(Provided entries Opens)

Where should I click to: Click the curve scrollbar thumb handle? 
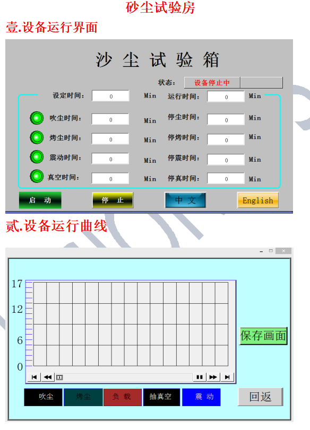tap(59, 378)
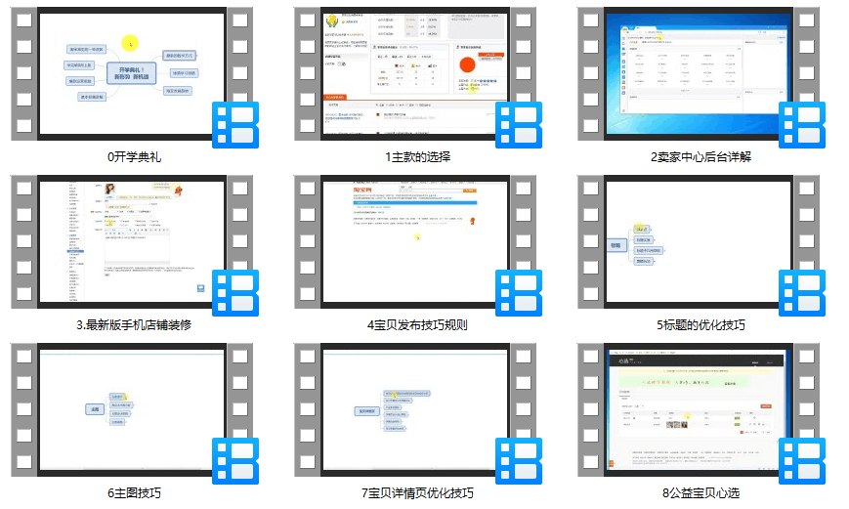
Task: Click the file name label 7宝贝详情页优化技巧
Action: pos(417,492)
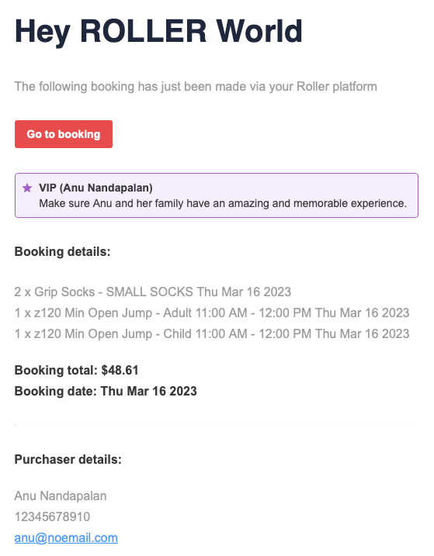
Task: Click the Open Jump Child booking line
Action: tap(212, 333)
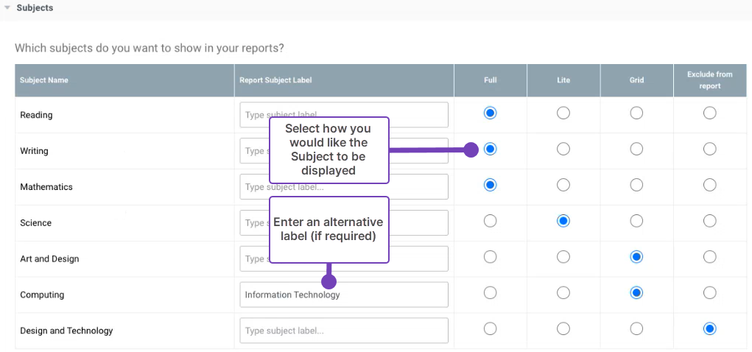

(Provided entries Closes)

▶ **Assignment**: Word for word, restate every line of the listing, omitting the pictures.

▶ **Finished task**:
Where should I click to: Click the curve scrollbar thumb handle? 
tap(59, 378)
Task: Click the file name label 7宝贝详情页优化技巧
Action: pos(417,492)
Task: Click the Open Jump Child booking line
Action: tap(212, 333)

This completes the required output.